The UK government has drafted a positive personal goals plan for jailed extremists in an attempt to divert them from extreme views while in prison.
AP file image of prison used for representational purpose only.
AP file image of prison used for representational purpose only.

LONDON: The UK government has drafted a "positive personal goals" plan for jailed extremists in an attempt to divert them from extreme views while in prison.

Documents leaked to 'The Sunday Times' newspaper reveal that the scheme will involve convicted terrorists placed in so-called "separation centres" being required to inform on other extremist inmates as part of their "proactive positive behaviour".

"Separation centre prisoners should have an individualised care and management plan which sets out realistic, achievable targets, while also taking into account the complex, ideological/political nature of some of the risks that need to be targeted," reads a leaked UK Ministry of Justice document.

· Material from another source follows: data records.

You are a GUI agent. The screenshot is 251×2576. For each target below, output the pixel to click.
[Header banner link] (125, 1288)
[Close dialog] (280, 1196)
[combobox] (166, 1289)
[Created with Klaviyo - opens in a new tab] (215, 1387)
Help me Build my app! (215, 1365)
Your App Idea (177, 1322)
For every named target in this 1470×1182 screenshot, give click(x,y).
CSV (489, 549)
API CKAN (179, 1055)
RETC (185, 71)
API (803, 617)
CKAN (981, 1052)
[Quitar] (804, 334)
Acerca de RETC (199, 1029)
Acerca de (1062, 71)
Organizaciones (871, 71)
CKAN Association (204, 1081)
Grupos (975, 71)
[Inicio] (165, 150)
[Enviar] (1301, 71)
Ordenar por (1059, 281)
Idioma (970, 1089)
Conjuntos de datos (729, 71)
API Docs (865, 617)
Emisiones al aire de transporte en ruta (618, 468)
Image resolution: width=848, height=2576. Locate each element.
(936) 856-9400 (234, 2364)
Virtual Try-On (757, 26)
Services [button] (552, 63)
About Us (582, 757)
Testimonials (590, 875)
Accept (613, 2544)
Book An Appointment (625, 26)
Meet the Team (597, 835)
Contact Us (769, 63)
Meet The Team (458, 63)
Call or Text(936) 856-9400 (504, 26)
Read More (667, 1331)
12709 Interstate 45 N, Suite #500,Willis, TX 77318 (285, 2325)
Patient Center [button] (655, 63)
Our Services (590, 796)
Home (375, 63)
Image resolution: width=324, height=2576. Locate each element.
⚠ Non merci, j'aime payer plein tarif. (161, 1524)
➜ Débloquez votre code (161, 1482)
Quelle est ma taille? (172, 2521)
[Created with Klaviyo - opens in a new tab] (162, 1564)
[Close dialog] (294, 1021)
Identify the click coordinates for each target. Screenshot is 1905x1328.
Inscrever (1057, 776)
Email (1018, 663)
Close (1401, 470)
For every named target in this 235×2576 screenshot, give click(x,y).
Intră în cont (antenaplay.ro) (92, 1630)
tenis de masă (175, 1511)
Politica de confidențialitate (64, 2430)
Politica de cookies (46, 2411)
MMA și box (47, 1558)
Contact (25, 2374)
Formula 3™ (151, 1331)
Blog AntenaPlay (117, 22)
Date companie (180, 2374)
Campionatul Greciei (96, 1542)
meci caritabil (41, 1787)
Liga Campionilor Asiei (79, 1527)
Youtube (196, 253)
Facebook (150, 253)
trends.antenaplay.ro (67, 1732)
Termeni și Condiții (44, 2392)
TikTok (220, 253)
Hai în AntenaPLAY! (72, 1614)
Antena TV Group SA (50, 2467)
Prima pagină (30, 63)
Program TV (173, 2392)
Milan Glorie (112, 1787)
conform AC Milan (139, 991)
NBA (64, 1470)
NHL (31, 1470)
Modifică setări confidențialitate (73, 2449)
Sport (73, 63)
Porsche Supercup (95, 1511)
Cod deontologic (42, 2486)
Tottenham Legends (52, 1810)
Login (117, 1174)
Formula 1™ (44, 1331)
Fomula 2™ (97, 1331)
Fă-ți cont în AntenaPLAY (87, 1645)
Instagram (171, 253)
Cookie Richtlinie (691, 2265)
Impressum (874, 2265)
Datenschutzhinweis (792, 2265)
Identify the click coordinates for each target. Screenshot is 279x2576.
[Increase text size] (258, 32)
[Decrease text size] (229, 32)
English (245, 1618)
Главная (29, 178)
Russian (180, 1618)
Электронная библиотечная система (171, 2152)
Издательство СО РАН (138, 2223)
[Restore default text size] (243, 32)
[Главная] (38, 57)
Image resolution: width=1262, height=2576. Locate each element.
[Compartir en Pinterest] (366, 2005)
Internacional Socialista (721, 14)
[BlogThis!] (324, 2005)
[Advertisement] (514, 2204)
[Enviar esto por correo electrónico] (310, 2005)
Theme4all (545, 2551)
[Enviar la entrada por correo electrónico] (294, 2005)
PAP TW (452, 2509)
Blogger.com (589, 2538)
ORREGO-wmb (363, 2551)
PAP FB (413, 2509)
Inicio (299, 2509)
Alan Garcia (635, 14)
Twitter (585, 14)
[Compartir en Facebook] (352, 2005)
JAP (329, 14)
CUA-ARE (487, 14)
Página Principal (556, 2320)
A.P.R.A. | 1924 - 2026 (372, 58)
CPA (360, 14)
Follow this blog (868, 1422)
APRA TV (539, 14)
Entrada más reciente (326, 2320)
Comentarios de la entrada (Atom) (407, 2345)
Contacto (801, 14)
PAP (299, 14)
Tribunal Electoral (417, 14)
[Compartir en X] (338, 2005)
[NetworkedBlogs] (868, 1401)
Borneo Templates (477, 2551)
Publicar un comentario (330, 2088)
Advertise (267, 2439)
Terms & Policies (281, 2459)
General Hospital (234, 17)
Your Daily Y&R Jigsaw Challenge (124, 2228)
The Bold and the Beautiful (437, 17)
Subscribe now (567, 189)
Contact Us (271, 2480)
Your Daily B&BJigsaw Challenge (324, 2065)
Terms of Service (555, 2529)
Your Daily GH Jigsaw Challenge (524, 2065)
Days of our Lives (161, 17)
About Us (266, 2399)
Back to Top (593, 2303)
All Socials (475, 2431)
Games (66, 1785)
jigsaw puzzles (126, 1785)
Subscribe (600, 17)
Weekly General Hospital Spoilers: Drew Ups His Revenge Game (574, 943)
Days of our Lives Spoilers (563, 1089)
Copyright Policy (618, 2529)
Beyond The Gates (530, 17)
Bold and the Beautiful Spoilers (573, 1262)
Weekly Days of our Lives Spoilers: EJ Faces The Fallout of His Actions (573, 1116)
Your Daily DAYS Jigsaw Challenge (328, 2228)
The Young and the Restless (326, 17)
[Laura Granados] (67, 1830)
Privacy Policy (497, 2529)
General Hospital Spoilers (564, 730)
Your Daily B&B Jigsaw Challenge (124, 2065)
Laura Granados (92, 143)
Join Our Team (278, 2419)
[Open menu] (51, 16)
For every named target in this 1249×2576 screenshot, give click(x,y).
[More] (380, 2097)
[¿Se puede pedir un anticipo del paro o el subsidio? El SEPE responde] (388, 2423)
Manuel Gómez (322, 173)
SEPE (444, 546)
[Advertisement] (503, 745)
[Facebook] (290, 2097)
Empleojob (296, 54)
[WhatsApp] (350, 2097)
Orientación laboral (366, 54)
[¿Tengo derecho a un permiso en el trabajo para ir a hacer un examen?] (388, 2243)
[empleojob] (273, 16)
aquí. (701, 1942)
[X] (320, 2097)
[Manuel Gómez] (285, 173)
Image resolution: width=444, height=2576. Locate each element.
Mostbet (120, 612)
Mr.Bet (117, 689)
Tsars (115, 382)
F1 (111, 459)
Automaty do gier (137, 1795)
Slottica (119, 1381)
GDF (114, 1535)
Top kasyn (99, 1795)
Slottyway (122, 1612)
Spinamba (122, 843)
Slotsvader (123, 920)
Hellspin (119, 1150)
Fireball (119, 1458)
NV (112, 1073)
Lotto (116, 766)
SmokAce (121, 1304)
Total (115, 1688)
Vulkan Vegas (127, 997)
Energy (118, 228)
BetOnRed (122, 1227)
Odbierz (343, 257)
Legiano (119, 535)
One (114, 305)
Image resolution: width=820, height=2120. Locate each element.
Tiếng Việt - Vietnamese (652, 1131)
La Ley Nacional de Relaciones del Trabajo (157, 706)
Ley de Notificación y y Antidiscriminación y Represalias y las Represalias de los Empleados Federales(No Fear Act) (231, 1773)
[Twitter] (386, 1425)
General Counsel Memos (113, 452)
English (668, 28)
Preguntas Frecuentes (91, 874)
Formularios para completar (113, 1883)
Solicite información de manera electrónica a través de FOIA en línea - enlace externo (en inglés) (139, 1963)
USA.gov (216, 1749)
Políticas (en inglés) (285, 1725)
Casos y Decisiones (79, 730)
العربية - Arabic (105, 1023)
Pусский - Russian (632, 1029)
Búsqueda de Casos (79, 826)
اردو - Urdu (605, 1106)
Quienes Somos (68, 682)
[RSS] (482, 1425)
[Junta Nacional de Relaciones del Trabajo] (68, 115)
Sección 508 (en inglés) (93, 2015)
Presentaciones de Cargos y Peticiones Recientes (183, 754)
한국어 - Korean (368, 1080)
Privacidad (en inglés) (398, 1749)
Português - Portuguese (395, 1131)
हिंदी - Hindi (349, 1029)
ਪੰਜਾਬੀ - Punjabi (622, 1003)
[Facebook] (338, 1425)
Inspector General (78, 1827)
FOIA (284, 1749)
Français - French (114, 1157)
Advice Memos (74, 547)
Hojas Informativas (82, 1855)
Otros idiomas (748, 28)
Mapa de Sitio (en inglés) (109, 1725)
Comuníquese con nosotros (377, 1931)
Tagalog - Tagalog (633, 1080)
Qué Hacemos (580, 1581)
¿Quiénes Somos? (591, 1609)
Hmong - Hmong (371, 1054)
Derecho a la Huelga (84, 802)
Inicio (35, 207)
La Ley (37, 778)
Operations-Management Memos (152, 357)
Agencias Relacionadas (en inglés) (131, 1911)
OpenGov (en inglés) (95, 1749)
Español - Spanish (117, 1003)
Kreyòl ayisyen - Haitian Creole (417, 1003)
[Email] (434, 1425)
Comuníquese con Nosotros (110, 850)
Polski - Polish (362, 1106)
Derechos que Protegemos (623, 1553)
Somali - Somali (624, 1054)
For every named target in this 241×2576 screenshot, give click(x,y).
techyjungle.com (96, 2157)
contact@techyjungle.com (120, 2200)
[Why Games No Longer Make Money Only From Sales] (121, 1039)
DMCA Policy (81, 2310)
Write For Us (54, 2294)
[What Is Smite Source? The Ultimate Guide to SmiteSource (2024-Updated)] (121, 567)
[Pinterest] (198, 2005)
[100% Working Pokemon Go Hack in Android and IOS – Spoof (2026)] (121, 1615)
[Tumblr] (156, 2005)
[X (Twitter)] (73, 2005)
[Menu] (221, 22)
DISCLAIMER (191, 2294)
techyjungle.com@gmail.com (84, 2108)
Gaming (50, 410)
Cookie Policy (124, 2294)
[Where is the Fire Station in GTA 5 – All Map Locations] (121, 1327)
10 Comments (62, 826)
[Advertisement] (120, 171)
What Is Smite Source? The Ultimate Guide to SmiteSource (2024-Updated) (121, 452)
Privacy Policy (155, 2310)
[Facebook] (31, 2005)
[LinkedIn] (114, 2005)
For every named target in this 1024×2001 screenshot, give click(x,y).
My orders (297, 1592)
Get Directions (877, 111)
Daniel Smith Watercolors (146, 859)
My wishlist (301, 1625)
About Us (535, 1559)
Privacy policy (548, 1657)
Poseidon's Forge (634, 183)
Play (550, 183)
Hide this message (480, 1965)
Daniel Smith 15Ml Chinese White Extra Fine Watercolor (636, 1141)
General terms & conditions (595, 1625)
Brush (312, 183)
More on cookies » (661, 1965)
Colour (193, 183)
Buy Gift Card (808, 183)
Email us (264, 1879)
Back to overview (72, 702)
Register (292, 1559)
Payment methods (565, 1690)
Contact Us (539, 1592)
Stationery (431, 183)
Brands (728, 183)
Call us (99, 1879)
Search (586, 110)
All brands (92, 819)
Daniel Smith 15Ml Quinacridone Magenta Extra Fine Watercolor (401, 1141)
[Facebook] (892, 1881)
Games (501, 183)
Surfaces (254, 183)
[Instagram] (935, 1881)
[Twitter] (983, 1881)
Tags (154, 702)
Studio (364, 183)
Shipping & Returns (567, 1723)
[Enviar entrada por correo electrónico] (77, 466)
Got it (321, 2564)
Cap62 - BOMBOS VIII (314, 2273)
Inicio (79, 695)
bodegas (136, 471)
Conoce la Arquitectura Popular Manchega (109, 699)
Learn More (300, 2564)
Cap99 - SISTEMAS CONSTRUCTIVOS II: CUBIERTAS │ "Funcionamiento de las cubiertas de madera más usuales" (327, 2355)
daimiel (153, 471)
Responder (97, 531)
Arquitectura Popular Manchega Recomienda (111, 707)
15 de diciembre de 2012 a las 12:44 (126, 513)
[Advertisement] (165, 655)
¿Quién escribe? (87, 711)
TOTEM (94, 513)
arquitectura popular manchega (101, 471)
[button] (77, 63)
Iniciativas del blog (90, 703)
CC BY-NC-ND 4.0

Along with expressing a "positive contribution to wing atmosphere, relations and peers", inmates will also be assessed on their "collaborative approach to expressing concerns and resolving disagreements".

The latest plan comes after the justice ministry had announced earlier this month the opening of a separation centre at HMP Frankland, a high security prison in County Durham, north-east England, as the first of three units to house the UK's 28 "most dangerous and radicalised extremists".

Britain's notorious hate preacher Anjem Choudary, who was jailed for five and a half years in September last year for urging Muslims to support the terrorist group Islamic State (ISIS), became the first known Islamist extremist to be moved to a "separation centre" at the isolation unit.